Using CSV files in Baby X

The Baby X resource compiler comes with a powerful CSV parser and tools for integrating CSV data into Baby X programs. You can also use the Baby X resource compiler to create data which can be included in other programs.

What is CSV

CSV stand for "comma-separated values" files. At its heart it is the simplest of formats. A CSV file is simply a write out of data, with one record per line, and the fileds separated by commas.

Name, Salary, Payroll ID
Tom, 32000.00, 123
Dick, 24000.00, 124
Harry, 50000.00, 125

That's it. The simplicity and the human-readbility of this format has made it a favourite for storing high value data

CSV files represent what computer scientists call a "dataframe". A dataframe is simply an array of records, with all the rows in the same format and the columns representing fields. So in this case we have three records (for the three employees),and three fields, name, salary, and payroll id. Dataframes are naturally represented in C programs as arrays of structs.
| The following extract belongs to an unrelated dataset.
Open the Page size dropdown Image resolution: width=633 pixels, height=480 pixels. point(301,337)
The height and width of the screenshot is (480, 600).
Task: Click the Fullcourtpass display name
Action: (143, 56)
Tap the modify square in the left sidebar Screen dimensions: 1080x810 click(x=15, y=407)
The simplicity of CSV is a bit of an illusion. Real datasets often have missing data. And string data can get quite long and contain embedded quotation marks or newlines. There are also undesirable variations on the basic format, such as the use of tabs insead of commas as the separator, or the use of commas instead of decimal points. There is also the problem that some CSVs have a header line and some do not.

The CSV file parser

The CSV file parser which comes with the Baby X resource compiler is powerful and easy to use. It will load most CSV files.
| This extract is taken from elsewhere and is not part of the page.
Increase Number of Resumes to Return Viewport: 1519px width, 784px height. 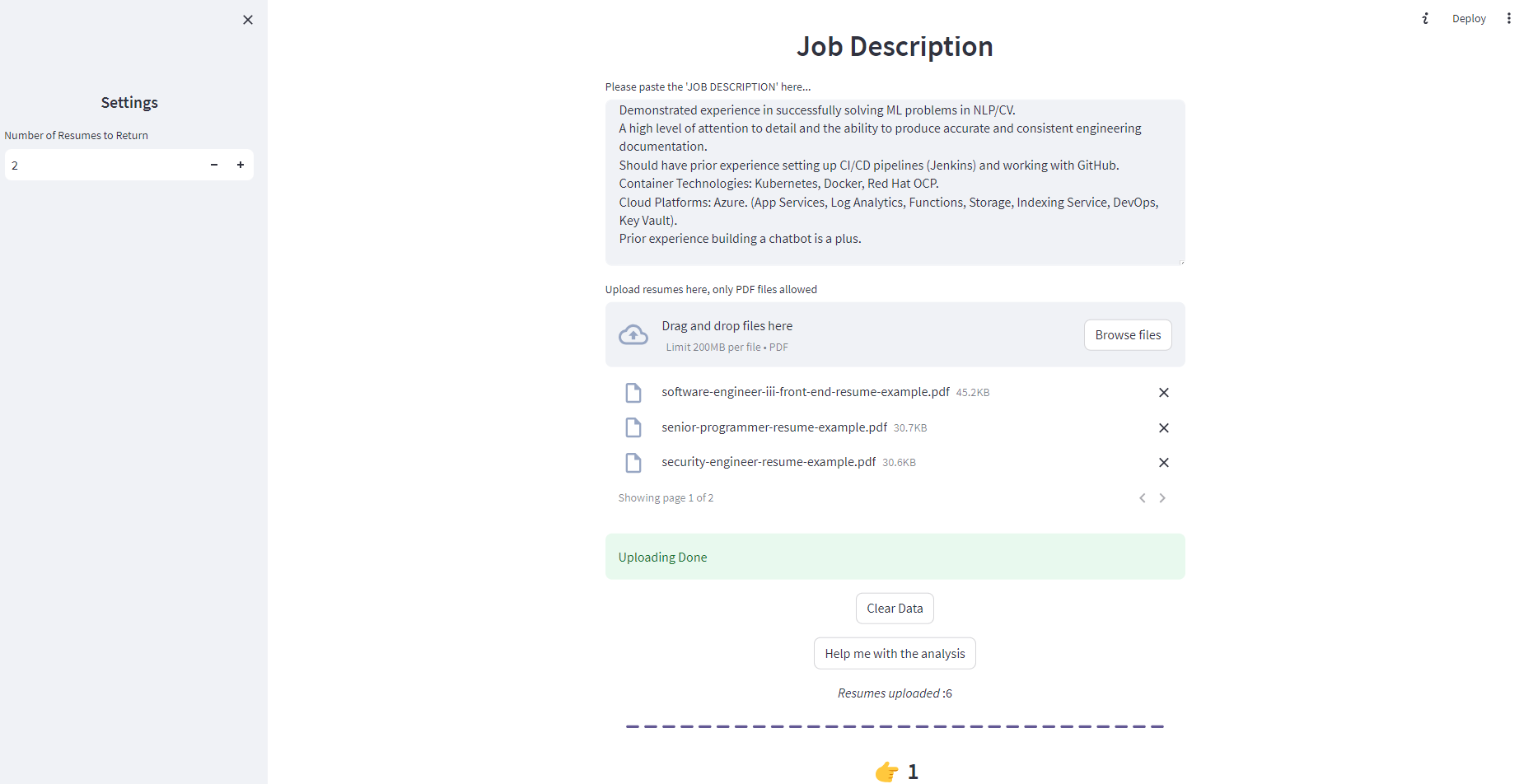pos(241,165)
#define CSV_NULL 0       /* null data */
#define CSV_REAL 1       /* floating-point data */
#define CSV_STRING 2     /* string data */
#define CSV_BOOL 3       /* boolean data */

typedef union
{
  double x;        /* real value   */
  char *str;       /* string value */
} CSV_VALUE;

typedef struct
{
  char **names;     /* column names (can be NULL) */
  int *types;       /* type of column CSV_REAL, CSV_STRING etc */
  int width;        /* number of columns */
  int height;       /* number of row (excl header) */
  CSV_VALUE *data;  /* data in row-major format */
} CSV;

CSV *loadcsv(const char *fname);
void killcsv(CSV *csv);
void csv_getsize(CSV *csv, int *width, int *height);
int csv_hasdata(CSV *csv, int col, int row);
double csv_get(CSV *csv, int col, int row);
const char *csv_getstr(CSV *csv, int col, int row);
int csv_hasheader(CSV *csv);
const char *csv_column(CSV *csv, int col, int *type);

The structures are supposed to be opaque but exposed to calling code to make troubleshooting easier. However the CVS_xxxx type identifiers are needed for querying column types.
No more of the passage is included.